» **What you should do**
Begin at the line that has "Where should I" and stop at the end of the records, then write those lines out again, requests included, with each answer coordinate multiplied by 2.2 and rounded to a whole number (halves round up). Leave the pictures out.

» **Input data**
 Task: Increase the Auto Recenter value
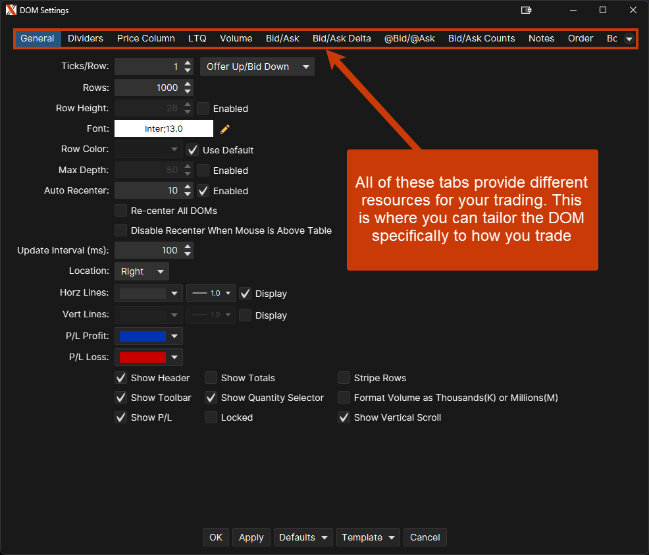click(188, 187)
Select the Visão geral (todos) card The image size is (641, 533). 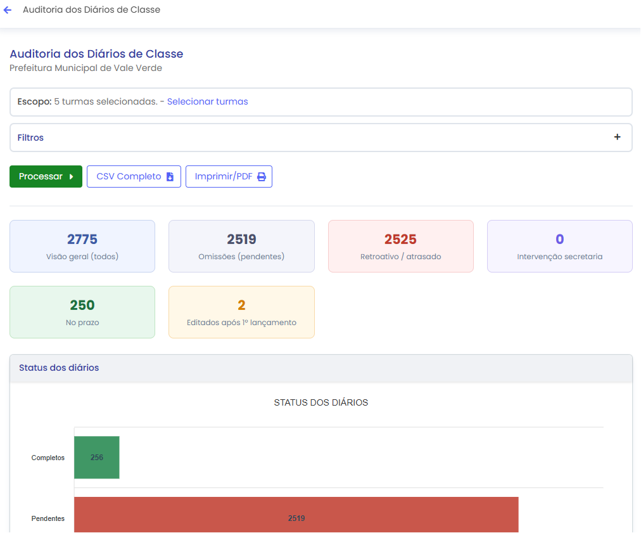[x=82, y=247]
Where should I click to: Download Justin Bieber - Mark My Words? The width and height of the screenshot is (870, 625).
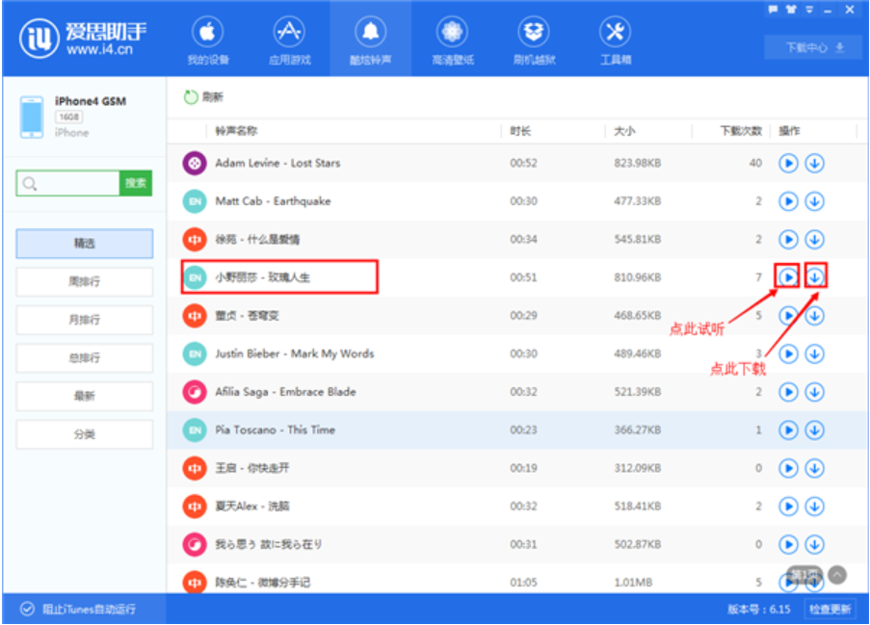pos(815,353)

» **Right answer**
Where should I click to: Download Justin Bieber - Mark My Words? The width and height of the screenshot is (870, 625).
pos(1793,777)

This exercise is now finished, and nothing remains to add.